Task directions:
Whatever lies between the line that holds "You are a computer-use" and the final line of the records below, both included, should be repeated exactly; leave out the pictures and add nothing.

------ Information shown

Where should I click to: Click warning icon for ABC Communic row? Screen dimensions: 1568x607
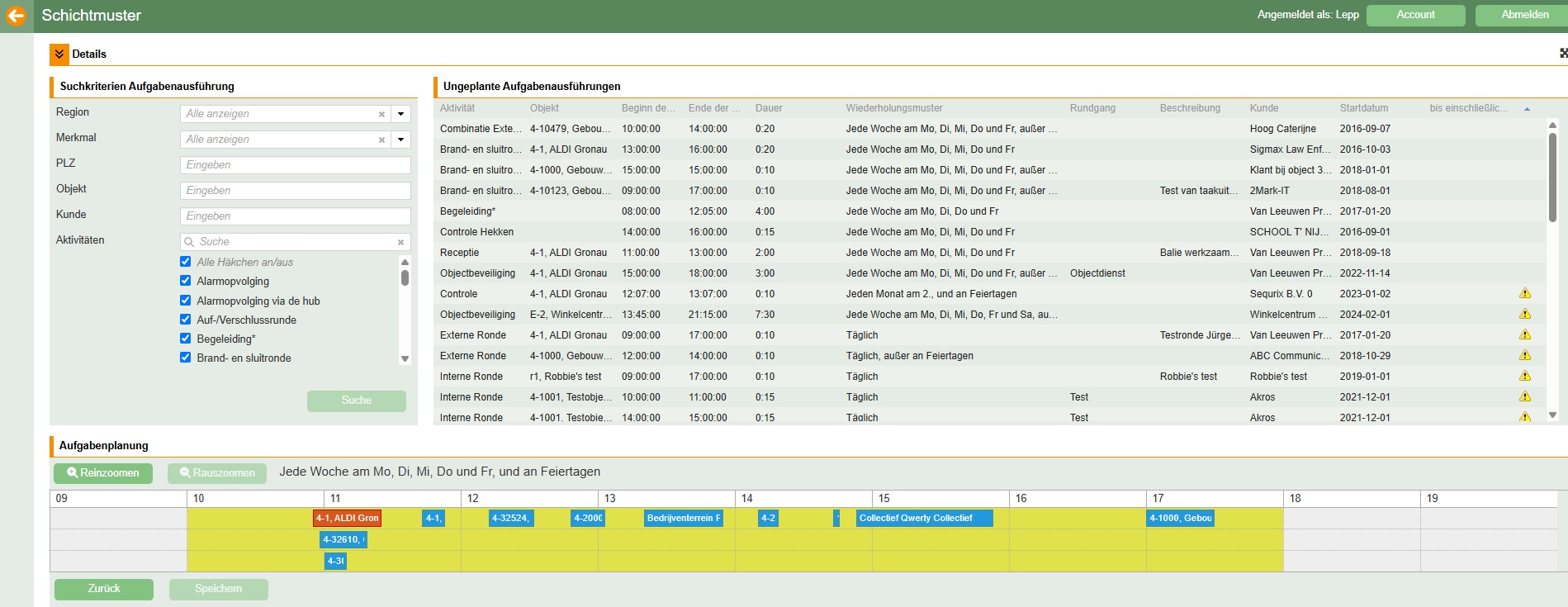click(1524, 356)
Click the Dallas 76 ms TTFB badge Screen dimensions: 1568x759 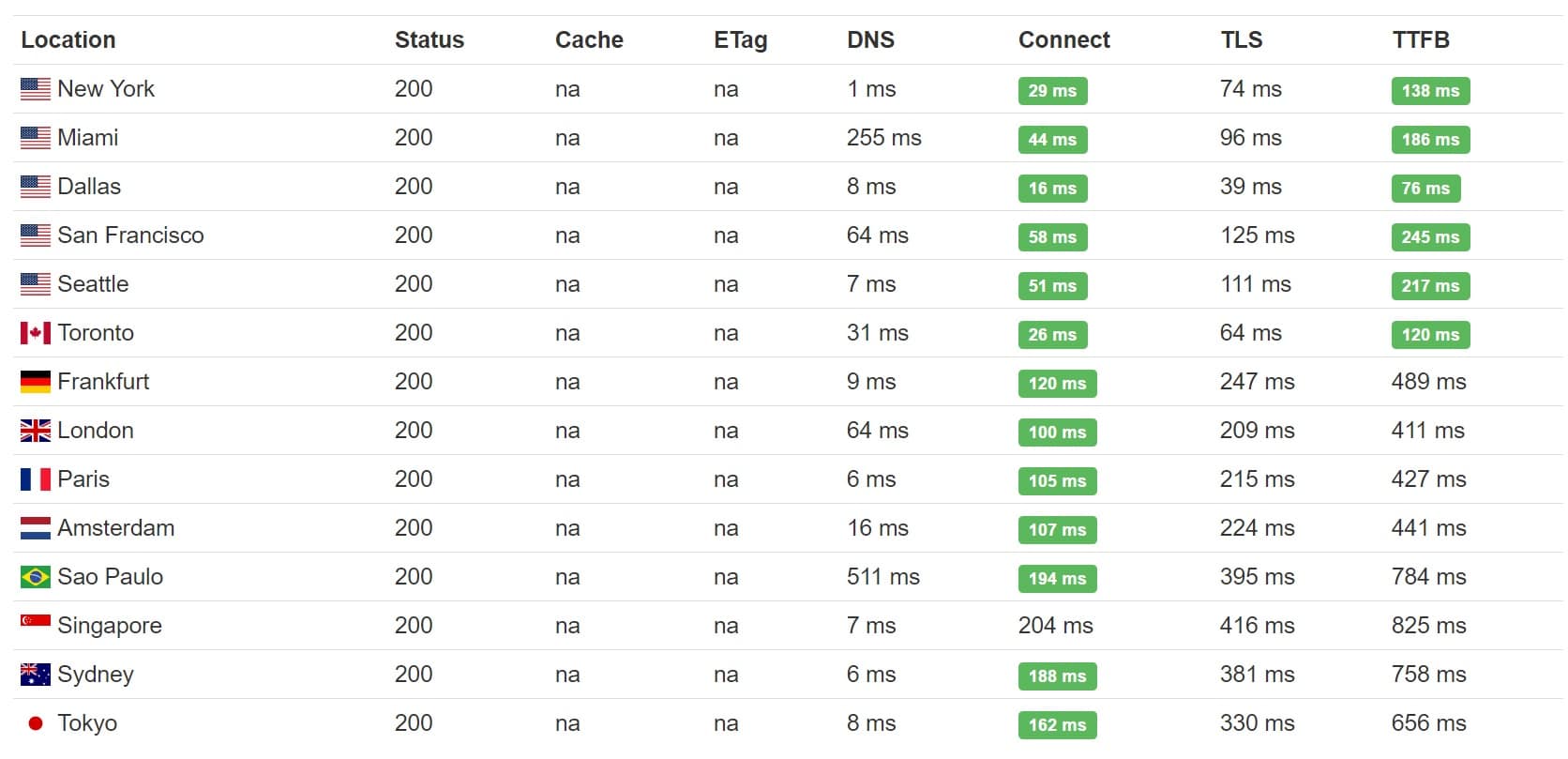(1425, 189)
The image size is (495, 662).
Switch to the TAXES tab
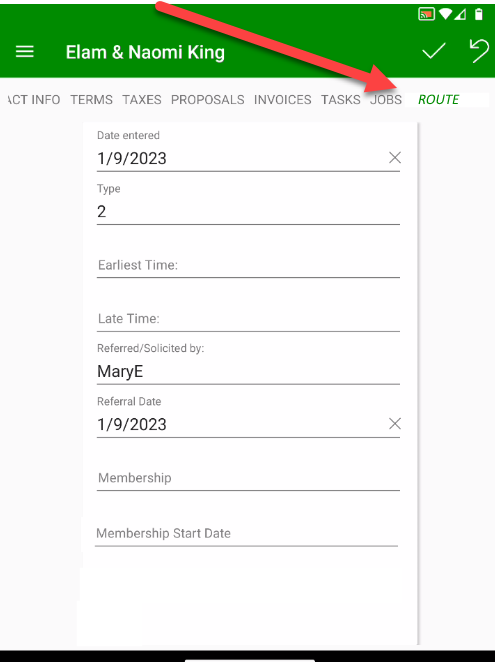pyautogui.click(x=141, y=100)
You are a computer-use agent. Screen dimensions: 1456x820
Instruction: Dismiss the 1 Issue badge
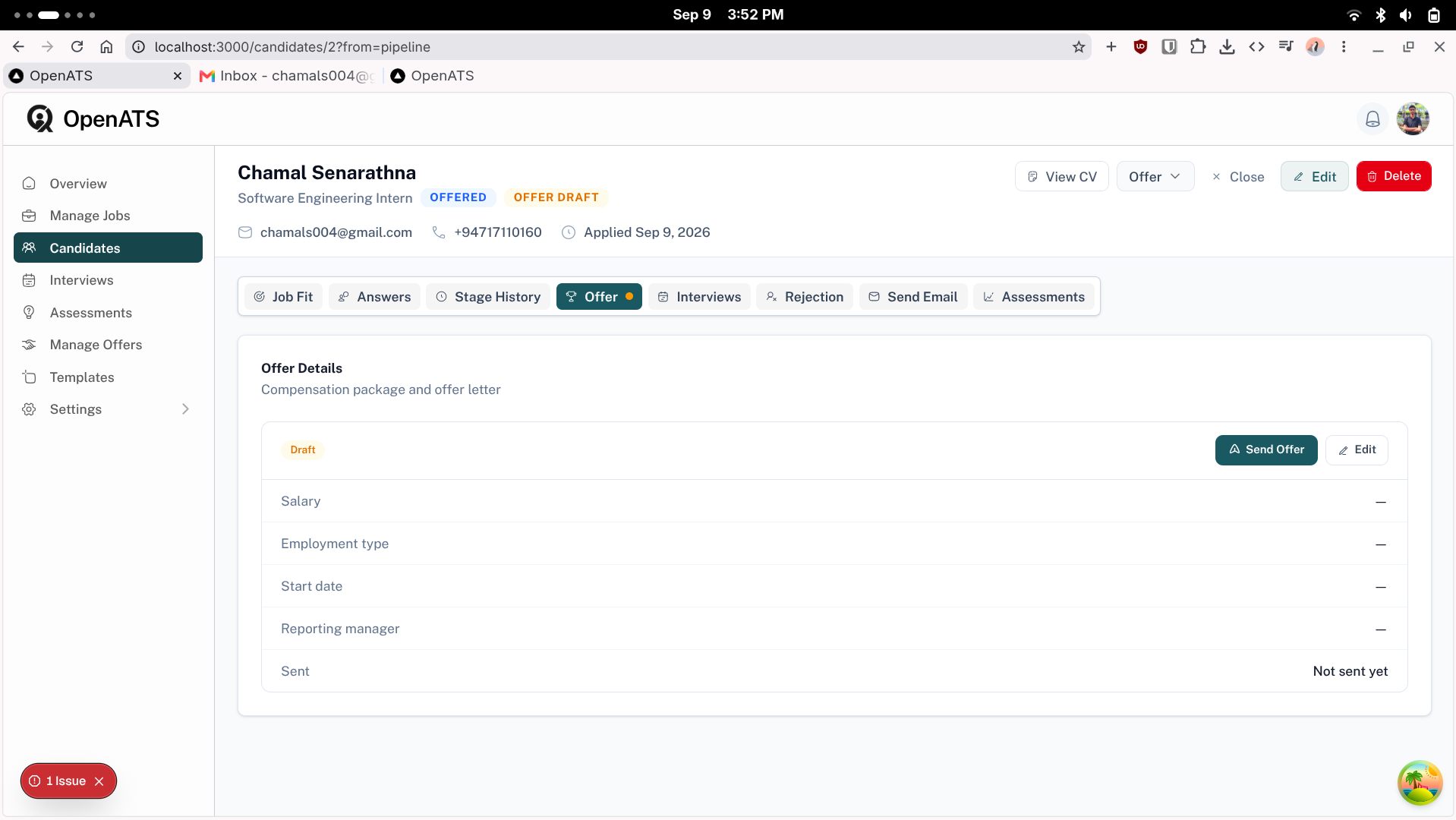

------------

Solution:
You are a computer-use agent. Screen dimensions: 1456x820
Instruction: Dismiss the 1 Issue badge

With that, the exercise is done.